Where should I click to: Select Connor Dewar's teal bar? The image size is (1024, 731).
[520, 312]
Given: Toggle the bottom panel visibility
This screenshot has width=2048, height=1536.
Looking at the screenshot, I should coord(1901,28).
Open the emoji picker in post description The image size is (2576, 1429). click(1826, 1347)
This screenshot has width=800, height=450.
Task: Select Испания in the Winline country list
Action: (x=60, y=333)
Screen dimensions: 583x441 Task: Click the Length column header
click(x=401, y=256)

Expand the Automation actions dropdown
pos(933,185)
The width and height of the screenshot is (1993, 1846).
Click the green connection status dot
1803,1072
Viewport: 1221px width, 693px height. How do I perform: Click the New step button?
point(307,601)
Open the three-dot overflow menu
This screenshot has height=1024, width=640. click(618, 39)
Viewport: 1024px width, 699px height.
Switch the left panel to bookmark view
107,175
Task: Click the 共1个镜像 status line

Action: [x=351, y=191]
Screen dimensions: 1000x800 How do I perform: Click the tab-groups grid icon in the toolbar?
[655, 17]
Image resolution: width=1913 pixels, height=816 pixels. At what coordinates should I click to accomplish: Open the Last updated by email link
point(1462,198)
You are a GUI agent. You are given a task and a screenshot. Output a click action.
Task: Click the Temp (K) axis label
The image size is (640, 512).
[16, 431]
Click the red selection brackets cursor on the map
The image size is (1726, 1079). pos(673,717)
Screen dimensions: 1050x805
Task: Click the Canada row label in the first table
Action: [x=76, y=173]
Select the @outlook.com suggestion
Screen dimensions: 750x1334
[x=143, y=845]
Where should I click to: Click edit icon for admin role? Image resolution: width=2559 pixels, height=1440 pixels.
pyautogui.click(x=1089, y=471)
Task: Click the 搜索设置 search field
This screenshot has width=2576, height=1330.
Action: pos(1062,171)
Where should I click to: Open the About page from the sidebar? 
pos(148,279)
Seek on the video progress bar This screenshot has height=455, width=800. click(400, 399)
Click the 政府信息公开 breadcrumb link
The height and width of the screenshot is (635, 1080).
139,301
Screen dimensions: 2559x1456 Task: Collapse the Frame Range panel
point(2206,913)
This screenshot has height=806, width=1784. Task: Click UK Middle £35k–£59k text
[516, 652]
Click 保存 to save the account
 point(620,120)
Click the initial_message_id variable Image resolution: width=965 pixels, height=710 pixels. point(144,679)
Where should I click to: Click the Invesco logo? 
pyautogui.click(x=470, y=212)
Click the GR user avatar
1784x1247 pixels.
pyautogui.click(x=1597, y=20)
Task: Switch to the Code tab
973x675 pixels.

Exercise:
Pull out each line of the entries above that contains the string "point", treating uppercase and lowercase letters as different.

Exercise solution:
point(307,601)
point(1462,198)
point(2206,913)
 point(620,120)
Click the initial_message_id variable Image resolution: width=965 pixels, height=710 pixels. point(144,679)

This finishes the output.